It’s the most widely used font and the go-to weapon of a designer’s typography arsenal. You see it literally everywhere; although non-designers are likely oblivious to this. It is venerated by the design community for it’s modern clean lines and high readability. After 50 years of design dominance, I think it is also completely lazy, overused, and boring. Helvetica is both one of the best and one of the worst fonts. It’s merits are undeniable but it’s negative effects on creative design nearly outweigh the pluses.
Where is the creativity? Where is the craft, the careful selection of that perfect font that often occurs with the serifs? There are many, many incredible sans fonts available that do as good or better job as Helvetica and are likely far more appropriate to the design. Helvetica has become the me-too design element which is surprising in an industry that values uniqueness and original thought. It’s almost comical how generational waves of designers are indoctrinated in the cult following of this font. Almost comical, but actually sad.
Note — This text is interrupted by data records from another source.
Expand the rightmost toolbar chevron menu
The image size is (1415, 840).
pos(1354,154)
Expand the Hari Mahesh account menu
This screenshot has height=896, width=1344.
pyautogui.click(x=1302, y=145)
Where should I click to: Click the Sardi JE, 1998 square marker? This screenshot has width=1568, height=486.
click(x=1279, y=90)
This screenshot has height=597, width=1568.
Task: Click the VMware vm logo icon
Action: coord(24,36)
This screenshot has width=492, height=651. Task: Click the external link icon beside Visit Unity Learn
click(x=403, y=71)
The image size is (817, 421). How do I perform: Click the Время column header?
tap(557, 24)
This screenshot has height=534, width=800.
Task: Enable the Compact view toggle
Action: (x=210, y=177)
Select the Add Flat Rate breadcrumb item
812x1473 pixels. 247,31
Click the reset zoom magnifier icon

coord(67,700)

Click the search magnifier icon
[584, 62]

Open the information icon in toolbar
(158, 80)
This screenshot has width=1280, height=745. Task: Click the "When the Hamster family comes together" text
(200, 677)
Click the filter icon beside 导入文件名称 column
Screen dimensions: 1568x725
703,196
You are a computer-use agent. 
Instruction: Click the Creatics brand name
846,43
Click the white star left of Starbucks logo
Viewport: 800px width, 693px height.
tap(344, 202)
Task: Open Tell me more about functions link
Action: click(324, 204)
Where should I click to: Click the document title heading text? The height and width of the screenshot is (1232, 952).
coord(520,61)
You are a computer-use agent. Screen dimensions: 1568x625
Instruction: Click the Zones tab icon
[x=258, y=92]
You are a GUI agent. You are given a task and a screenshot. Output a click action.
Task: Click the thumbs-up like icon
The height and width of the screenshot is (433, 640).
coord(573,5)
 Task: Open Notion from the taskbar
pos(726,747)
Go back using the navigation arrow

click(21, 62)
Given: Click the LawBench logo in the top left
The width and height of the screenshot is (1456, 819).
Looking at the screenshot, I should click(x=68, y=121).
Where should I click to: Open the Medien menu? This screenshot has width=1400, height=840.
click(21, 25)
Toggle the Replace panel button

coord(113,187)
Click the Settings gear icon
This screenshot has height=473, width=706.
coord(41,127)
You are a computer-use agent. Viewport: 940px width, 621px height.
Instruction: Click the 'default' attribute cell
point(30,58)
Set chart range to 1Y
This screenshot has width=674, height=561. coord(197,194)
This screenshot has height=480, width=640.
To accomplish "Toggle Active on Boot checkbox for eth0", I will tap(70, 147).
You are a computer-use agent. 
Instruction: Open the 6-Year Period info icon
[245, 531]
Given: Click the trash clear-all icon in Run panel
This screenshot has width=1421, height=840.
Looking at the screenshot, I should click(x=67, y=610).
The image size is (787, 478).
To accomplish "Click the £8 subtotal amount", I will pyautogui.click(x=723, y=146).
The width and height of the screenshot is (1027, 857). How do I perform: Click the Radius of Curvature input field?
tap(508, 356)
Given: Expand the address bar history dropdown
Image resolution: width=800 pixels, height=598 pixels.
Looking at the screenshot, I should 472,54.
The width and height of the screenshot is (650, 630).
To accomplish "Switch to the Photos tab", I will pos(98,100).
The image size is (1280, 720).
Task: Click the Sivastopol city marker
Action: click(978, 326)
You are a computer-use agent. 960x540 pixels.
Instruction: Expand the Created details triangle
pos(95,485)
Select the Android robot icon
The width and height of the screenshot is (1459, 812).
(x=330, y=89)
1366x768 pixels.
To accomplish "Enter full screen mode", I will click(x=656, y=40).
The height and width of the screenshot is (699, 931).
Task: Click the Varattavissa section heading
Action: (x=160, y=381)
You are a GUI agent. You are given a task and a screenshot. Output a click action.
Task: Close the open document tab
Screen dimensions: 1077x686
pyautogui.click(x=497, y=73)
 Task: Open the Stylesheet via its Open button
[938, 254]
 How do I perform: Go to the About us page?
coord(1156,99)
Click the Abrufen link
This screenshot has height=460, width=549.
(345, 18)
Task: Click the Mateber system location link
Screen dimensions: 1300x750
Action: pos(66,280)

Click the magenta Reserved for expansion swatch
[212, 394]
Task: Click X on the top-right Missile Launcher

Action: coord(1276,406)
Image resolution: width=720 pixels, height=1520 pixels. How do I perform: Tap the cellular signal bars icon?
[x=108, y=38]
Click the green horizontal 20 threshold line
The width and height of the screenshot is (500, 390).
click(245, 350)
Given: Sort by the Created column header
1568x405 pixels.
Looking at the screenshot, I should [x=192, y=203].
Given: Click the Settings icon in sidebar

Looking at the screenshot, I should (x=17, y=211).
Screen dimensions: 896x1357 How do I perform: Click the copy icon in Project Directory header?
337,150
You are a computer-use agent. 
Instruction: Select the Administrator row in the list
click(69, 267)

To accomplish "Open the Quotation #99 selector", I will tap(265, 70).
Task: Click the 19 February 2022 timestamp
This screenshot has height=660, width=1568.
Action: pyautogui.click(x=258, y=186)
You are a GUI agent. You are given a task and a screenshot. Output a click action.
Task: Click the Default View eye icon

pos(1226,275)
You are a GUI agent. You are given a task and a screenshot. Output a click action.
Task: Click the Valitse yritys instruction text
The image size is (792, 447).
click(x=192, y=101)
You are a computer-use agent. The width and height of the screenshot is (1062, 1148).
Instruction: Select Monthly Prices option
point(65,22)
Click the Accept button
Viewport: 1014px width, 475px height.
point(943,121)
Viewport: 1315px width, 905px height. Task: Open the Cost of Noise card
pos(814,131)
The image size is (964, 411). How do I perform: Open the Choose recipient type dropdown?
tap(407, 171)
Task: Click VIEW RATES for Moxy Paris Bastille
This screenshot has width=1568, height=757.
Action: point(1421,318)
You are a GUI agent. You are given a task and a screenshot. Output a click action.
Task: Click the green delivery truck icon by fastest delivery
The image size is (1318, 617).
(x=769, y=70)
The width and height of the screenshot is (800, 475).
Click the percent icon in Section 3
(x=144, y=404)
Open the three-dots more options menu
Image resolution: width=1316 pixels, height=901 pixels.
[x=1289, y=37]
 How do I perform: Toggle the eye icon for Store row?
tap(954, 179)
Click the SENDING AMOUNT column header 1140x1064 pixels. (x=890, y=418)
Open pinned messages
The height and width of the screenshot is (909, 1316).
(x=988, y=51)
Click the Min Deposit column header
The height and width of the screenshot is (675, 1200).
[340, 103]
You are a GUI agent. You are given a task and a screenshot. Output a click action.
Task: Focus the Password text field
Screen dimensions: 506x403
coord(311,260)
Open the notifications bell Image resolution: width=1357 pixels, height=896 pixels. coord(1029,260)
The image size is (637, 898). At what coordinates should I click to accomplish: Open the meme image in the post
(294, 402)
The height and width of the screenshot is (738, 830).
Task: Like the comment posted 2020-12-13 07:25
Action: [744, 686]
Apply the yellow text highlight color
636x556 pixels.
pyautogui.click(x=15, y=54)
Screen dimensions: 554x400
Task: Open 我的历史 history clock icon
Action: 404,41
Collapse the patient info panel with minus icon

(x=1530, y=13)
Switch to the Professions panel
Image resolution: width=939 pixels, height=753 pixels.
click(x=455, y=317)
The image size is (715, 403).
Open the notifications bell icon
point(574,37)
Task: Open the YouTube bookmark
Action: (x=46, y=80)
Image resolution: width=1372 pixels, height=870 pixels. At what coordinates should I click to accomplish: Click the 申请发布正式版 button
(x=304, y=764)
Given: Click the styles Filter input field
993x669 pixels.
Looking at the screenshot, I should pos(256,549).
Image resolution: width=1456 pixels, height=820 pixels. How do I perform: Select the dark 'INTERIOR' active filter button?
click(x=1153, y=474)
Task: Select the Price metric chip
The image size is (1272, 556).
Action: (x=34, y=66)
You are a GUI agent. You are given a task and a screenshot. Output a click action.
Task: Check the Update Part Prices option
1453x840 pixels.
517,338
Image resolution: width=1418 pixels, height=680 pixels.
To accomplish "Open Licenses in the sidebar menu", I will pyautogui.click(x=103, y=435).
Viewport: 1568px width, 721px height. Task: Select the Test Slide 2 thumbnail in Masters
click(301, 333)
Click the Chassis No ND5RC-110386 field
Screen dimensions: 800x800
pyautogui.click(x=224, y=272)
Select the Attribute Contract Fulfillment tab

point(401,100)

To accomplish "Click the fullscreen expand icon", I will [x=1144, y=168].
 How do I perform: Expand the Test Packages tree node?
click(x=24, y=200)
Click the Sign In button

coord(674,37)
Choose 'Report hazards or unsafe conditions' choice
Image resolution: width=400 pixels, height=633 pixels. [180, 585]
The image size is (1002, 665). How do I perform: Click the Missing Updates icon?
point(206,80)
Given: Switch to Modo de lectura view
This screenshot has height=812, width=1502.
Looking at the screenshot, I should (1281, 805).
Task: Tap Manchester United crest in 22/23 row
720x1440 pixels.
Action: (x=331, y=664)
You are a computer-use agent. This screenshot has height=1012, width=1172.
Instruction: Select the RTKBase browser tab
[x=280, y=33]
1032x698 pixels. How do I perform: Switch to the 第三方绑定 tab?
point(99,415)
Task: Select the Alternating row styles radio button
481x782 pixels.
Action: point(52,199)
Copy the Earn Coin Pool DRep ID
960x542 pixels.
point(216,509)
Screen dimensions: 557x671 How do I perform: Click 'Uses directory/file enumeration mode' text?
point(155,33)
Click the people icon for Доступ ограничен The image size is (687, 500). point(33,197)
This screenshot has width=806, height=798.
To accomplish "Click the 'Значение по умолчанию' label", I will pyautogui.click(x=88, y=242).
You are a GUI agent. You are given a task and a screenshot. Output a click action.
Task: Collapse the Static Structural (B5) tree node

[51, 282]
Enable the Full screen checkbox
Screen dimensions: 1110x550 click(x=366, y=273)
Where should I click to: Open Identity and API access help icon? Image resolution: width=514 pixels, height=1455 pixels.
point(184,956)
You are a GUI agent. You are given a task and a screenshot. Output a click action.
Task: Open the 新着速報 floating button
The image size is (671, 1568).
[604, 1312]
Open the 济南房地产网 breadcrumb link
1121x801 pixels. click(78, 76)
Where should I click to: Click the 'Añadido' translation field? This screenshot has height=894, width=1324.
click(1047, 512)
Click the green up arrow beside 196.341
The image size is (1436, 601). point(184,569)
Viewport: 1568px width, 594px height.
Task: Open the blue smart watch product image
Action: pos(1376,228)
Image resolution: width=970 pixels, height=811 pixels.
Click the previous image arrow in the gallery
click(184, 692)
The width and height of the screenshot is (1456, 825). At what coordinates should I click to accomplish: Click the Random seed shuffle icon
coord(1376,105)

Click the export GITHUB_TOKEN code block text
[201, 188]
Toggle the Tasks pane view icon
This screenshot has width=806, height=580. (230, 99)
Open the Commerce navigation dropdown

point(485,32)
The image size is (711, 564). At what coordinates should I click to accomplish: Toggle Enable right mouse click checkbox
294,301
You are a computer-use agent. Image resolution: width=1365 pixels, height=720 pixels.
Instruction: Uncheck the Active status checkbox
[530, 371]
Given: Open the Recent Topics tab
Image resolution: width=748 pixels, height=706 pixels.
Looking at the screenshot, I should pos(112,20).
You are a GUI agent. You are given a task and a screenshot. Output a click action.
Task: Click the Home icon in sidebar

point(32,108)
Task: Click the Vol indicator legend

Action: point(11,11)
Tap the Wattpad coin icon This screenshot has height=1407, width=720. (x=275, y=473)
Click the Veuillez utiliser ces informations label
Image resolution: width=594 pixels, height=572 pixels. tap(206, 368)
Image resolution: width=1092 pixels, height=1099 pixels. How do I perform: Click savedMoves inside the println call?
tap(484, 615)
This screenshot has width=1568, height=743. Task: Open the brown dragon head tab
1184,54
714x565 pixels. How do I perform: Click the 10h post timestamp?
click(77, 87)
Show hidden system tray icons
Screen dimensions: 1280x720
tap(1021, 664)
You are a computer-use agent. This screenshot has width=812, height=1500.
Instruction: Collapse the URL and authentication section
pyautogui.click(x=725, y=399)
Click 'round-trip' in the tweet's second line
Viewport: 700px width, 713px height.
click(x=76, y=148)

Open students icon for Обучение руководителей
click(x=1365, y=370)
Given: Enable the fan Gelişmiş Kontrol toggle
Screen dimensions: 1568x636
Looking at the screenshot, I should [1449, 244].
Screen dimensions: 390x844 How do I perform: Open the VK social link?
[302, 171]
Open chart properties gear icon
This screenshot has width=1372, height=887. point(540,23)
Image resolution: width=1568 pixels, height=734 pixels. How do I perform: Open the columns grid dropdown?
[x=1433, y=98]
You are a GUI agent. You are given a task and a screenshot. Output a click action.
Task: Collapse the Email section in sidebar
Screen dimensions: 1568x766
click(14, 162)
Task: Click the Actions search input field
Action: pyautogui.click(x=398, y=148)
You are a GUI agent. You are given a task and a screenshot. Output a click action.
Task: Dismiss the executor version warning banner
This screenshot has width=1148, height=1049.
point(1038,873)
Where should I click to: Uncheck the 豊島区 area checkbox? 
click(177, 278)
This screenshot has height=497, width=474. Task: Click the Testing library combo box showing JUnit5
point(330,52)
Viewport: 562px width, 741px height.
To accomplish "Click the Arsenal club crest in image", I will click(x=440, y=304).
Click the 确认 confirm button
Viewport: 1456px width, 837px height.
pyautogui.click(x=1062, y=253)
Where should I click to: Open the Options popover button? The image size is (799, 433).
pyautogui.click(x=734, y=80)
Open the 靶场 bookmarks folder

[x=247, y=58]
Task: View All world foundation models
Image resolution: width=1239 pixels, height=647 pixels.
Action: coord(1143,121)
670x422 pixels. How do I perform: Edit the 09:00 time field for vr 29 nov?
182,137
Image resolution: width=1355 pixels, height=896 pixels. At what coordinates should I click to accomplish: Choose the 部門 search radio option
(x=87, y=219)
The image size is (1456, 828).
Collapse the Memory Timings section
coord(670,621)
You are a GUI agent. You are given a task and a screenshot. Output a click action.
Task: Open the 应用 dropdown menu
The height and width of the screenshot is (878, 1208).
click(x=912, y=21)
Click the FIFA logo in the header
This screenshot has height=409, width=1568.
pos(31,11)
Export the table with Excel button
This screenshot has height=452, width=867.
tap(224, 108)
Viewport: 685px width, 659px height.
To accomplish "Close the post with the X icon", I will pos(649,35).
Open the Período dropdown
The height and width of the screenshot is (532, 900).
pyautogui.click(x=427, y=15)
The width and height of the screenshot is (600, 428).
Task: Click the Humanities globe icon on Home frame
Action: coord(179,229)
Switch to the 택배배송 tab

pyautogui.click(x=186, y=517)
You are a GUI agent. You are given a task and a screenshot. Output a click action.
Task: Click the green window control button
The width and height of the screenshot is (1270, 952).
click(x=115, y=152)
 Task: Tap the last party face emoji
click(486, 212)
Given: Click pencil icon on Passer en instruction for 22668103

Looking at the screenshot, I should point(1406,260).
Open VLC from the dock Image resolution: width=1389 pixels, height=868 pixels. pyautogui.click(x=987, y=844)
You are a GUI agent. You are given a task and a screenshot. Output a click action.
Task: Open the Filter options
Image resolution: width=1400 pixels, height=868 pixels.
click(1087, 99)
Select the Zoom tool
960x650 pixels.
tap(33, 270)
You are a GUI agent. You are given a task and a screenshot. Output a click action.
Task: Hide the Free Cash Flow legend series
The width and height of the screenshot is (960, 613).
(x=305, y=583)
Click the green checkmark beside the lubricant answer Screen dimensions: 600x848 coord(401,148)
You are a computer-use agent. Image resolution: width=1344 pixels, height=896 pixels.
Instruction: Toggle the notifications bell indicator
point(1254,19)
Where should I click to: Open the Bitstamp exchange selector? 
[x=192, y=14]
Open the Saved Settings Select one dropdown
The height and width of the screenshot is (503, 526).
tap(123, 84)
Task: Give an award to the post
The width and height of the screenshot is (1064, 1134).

Like it or not, Helvetica is a victim of it’s own popularity. It’s become the average, mediocre, nondescript, and so very blah. Don’t get me wrong, it does have it’s uses. The beauty of the creative industry is that it does produce some truly brilliant people who find ways to invigorate tired clichés into masterpieces. With Helvetica though, it’s become a monumental task to achieve.
No doubt there are legions of designers quaking with rage like Christian apologists over my blasphemy of the sacred font. However, I’m not advocating avoiding Helvetica altogether. Just want you to try and find another sans font that amazing design before giving up and going with that comfortable, worn, and tired blanket that is the most perfect of fonts, Helvetica.